PDF(Pubmed)
Abstract:
Forkhead box A1 (FOXA1) plays an important role in the central nervous system, and its loss can lead to the downregulation of tyrosine hydroxylase, which directly affects the synthesis of dopamine, thus leading to Parkinson\'s disease (PD). The present study aimed to explore the specific role of FOXA1 in PD. Blood samples from patients with PD were collected to determine the expression levels of FOXA1 using reverse transcription-quantitative PCR (RT-qPCR). In addition, mouse dopaminergic neuron MES23.5 cells were induced with 6-hydroxydopamine (6-OHDA) to construct an in vitro PD model in order to study the effect of FOXA1 overexpression on cell inflammation, oxidative stress and apoptosis with RT-qPCR, assay kits and TUNEL assays, respectively. Subsequently, the expression of FOXA1 was silenced to assess the effect on the downstream mechanism. The results revealed that the expression level of FOXA1 was downregulated in patients with PD, and FOXA1 overexpression attenuated 6-OHDA-induced inflammation, oxidative stress and apoptosis in MES23.5 cells.
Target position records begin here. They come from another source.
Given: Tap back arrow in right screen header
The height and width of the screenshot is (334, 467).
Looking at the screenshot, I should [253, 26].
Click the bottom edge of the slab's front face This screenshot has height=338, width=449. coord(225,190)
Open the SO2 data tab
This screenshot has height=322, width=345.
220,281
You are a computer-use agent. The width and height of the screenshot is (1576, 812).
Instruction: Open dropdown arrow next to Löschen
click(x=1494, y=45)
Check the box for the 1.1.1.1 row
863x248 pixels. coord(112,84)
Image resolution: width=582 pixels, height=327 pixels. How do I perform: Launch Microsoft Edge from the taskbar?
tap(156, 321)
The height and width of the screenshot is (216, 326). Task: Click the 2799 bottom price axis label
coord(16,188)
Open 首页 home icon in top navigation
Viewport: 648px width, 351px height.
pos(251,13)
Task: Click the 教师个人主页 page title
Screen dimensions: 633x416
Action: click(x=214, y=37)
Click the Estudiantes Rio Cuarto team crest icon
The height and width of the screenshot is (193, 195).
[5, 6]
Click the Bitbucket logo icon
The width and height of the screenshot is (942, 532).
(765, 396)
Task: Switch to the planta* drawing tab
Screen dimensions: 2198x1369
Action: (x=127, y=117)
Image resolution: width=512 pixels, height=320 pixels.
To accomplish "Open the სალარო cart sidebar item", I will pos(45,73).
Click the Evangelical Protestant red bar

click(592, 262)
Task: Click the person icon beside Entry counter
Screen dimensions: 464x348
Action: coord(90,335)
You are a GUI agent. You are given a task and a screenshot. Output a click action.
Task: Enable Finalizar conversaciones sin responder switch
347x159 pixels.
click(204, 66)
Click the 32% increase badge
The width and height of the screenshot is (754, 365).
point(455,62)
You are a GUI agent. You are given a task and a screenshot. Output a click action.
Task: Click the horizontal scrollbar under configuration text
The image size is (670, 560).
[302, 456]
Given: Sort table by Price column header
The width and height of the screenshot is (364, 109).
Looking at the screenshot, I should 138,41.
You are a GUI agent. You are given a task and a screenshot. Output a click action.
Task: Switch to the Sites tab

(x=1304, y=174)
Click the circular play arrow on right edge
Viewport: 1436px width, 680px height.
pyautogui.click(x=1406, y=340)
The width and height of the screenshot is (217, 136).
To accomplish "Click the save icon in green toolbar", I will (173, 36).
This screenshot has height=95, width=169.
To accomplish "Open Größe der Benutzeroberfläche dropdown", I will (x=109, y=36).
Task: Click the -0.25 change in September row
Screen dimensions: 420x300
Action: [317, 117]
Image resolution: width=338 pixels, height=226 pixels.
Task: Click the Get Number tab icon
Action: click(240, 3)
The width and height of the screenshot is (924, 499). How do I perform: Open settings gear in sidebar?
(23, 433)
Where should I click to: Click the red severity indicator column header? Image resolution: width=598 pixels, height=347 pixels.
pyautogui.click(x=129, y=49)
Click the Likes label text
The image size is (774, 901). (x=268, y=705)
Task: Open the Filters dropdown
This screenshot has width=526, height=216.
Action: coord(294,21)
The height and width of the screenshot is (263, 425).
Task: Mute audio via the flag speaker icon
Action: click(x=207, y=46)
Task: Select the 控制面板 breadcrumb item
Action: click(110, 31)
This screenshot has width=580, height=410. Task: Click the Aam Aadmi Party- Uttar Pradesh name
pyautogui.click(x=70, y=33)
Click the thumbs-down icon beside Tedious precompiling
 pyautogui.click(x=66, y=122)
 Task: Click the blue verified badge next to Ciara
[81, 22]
Furthermore, FOXA1 could bind to the trefoil factor 1 (TFF1) promoter, and the effects of FOXA1 overexpression on cells were reversed by TFF1 silencing, indicating that TFF1 mediated the mechanism of FOXA1 overexpression in MES23.5 cells. In conclusion, following FOXA1 transcription, TFF1 expression was activated, thereby relieving 6-OHDA-induced cell inflammation, oxidative stress and apoptosis. The present findings suggested that FOXA1 may serve as a target for the treatment of PD.
摘要:
叉头盒A1(FOXA1)在中枢神经系统中起着重要作用,它的丢失会导致酪氨酸羟化酶的下调,直接影响多巴胺的合成,从而导致帕金森病(PD)。本研究旨在探讨FOXA1在PD中的具体作用。收集来自PD患者的血液样品以使用逆转录定量PCR(RT-qPCR)确定FOXA1的表达水平。此外,用6-羟基多巴胺(6-OHDA)诱导小鼠多巴胺能神经元MES23.5细胞构建体外PD模型,以研究FOXA1过表达对细胞炎症的影响,氧化应激和细胞凋亡的RT-qPCR,测定试剂盒和TUNEL测定,分别。随后,沉默FOXA1的表达以评估对下游机制的影响.结果显示,在PD患者中FOXA1的表达水平下调,和FOXA1过表达减弱6-OHDA诱导的炎症,MES23.5细胞的氧化应激和凋亡。此外,FOXA1可以与三叶因子1(TFF1)启动子结合,TFF1沉默逆转了FOXA1过表达对细胞的影响,提示TFF1介导FOXA1在MES23.5细胞中过表达的机制。总之,在FOXA1转录之后,TFF1表达被激活,从而缓解6-OHDA诱导的细胞炎症,氧化应激和细胞凋亡。目前的研究结果表明,FOXA1可以作为治疗PD的靶点。